| SHORT PROBLEM |
Copy out every one of the following records line for line, changing nothing.

| INPUT FOR THIS TASK |
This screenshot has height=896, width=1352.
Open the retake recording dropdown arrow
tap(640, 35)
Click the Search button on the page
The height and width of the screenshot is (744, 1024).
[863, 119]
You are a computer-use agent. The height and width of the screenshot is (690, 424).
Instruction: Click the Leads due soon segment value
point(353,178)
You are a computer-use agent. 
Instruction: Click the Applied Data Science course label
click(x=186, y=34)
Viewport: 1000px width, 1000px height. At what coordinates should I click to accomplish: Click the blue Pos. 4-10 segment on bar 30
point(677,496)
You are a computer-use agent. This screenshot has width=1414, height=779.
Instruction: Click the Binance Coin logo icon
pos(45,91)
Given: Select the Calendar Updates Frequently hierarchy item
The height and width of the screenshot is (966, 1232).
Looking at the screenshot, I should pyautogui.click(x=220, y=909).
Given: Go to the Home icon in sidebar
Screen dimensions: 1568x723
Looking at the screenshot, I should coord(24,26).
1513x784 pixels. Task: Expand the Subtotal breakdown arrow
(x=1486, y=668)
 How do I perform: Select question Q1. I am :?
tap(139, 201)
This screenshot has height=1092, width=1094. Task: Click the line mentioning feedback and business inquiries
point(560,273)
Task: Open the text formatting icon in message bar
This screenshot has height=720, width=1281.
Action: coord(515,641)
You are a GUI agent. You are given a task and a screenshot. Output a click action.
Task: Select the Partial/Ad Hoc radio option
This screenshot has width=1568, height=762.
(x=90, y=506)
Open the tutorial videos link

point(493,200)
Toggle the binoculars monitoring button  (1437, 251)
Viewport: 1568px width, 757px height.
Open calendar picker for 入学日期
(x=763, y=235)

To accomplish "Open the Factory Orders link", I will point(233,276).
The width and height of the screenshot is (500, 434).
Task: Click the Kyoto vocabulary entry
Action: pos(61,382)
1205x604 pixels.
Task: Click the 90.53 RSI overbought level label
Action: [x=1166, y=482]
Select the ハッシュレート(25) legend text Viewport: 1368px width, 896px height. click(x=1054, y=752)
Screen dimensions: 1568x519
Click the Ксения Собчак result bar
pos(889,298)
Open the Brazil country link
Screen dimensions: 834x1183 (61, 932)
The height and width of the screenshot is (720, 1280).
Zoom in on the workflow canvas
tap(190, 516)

| REPLY |
This screenshot has height=896, width=1352.
Open the retake recording dropdown arrow
tap(640, 35)
Click the Search button on the page
The height and width of the screenshot is (744, 1024).
[863, 119]
You are a computer-use agent. The height and width of the screenshot is (690, 424).
Instruction: Click the Leads due soon segment value
point(353,178)
You are a computer-use agent. 
Instruction: Click the Applied Data Science course label
click(x=186, y=34)
Viewport: 1000px width, 1000px height. At what coordinates should I click to accomplish: Click the blue Pos. 4-10 segment on bar 30
point(677,496)
You are a computer-use agent. This screenshot has width=1414, height=779.
Instruction: Click the Binance Coin logo icon
pos(45,91)
Given: Select the Calendar Updates Frequently hierarchy item
The height and width of the screenshot is (966, 1232).
Looking at the screenshot, I should pyautogui.click(x=220, y=909).
Given: Go to the Home icon in sidebar
Screen dimensions: 1568x723
Looking at the screenshot, I should coord(24,26).
1513x784 pixels. Task: Expand the Subtotal breakdown arrow
(x=1486, y=668)
 How do I perform: Select question Q1. I am :?
tap(139, 201)
This screenshot has height=1092, width=1094. Task: Click the line mentioning feedback and business inquiries
point(560,273)
Task: Open the text formatting icon in message bar
This screenshot has height=720, width=1281.
Action: coord(515,641)
You are a GUI agent. You are given a task and a screenshot. Output a click action.
Task: Select the Partial/Ad Hoc radio option
This screenshot has width=1568, height=762.
(x=90, y=506)
Open the tutorial videos link

point(493,200)
Toggle the binoculars monitoring button  (1437, 251)
Viewport: 1568px width, 757px height.
Open calendar picker for 入学日期
(x=763, y=235)

To accomplish "Open the Factory Orders link", I will point(233,276).
The width and height of the screenshot is (500, 434).
Task: Click the Kyoto vocabulary entry
Action: pos(61,382)
1205x604 pixels.
Task: Click the 90.53 RSI overbought level label
Action: [x=1166, y=482]
Select the ハッシュレート(25) legend text Viewport: 1368px width, 896px height. click(x=1054, y=752)
Screen dimensions: 1568x519
Click the Ксения Собчак result bar
pos(889,298)
Open the Brazil country link
Screen dimensions: 834x1183 (61, 932)
The height and width of the screenshot is (720, 1280).
Zoom in on the workflow canvas
tap(190, 516)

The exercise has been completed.